#### Input data:
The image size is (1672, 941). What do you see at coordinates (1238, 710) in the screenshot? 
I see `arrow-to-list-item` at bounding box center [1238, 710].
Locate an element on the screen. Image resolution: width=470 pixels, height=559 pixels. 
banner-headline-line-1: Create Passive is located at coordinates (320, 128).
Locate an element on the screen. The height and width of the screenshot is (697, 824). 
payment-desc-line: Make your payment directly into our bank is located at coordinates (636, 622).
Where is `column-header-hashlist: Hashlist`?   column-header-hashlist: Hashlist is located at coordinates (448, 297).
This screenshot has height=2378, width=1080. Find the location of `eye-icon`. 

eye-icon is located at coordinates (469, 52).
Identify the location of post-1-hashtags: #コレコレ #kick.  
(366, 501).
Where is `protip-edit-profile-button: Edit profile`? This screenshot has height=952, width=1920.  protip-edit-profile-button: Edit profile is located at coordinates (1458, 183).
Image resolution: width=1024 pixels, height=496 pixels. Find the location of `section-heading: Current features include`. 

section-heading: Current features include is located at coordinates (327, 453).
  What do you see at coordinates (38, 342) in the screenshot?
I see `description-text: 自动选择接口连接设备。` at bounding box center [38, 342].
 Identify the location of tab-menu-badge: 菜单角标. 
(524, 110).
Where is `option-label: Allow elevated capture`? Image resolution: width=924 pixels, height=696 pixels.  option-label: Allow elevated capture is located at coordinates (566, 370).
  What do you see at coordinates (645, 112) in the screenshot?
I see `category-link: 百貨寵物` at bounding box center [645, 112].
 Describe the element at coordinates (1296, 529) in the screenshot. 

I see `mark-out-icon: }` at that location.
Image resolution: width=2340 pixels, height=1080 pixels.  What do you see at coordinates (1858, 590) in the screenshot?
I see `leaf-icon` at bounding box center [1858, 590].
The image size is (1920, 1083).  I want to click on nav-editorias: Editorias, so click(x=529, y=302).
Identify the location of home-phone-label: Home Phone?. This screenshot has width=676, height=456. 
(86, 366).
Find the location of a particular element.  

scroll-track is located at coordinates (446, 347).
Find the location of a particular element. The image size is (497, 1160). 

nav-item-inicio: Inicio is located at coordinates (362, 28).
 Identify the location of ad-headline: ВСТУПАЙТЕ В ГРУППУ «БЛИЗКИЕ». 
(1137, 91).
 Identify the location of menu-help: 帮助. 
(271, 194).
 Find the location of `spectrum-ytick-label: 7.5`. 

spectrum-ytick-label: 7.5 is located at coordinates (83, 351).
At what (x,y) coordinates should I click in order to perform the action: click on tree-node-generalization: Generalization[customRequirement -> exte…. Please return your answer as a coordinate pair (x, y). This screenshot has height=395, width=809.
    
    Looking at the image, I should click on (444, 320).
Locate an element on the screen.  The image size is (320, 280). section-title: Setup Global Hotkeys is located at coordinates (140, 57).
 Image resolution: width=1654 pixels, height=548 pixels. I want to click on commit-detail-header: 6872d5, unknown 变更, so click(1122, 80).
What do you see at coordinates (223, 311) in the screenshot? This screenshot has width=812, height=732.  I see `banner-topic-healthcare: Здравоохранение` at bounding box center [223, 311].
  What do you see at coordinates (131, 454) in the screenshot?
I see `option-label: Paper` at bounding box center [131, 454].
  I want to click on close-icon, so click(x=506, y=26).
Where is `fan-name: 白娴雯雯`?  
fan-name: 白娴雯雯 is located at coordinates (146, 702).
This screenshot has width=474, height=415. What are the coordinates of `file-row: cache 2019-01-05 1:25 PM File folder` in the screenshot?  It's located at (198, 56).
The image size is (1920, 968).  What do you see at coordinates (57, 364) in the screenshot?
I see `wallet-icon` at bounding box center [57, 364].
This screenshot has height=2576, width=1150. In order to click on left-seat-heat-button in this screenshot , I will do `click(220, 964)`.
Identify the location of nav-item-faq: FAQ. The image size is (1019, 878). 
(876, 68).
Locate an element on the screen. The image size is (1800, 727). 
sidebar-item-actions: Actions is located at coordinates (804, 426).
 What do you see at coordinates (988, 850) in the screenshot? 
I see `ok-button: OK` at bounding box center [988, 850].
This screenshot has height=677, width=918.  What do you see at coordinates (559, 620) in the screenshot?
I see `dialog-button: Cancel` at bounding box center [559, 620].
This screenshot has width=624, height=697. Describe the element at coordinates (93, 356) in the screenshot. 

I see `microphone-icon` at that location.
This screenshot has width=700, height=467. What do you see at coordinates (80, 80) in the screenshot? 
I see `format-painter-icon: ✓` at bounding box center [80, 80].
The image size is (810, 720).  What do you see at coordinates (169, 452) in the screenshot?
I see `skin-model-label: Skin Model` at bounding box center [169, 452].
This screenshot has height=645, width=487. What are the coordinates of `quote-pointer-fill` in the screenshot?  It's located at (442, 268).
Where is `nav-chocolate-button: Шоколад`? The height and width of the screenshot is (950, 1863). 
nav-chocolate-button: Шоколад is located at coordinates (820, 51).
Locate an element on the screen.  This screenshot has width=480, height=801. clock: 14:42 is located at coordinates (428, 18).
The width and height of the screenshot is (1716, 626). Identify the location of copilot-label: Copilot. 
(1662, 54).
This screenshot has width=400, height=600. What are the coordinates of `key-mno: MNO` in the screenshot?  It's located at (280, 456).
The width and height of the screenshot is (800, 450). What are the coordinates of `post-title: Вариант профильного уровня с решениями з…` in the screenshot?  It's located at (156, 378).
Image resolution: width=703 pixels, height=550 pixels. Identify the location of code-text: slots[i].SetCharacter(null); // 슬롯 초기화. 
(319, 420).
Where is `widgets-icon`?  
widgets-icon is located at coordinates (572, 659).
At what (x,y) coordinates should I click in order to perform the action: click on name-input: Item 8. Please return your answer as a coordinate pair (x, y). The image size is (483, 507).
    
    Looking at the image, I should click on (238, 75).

#### Job item:
Pull out each line of the records that contains the word "header".

#### Answer for this exercise:
Where is `column-header-hashlist: Hashlist`?   column-header-hashlist: Hashlist is located at coordinates (448, 297).
 Image resolution: width=1654 pixels, height=548 pixels. I want to click on commit-detail-header: 6872d5, unknown 变更, so click(1122, 80).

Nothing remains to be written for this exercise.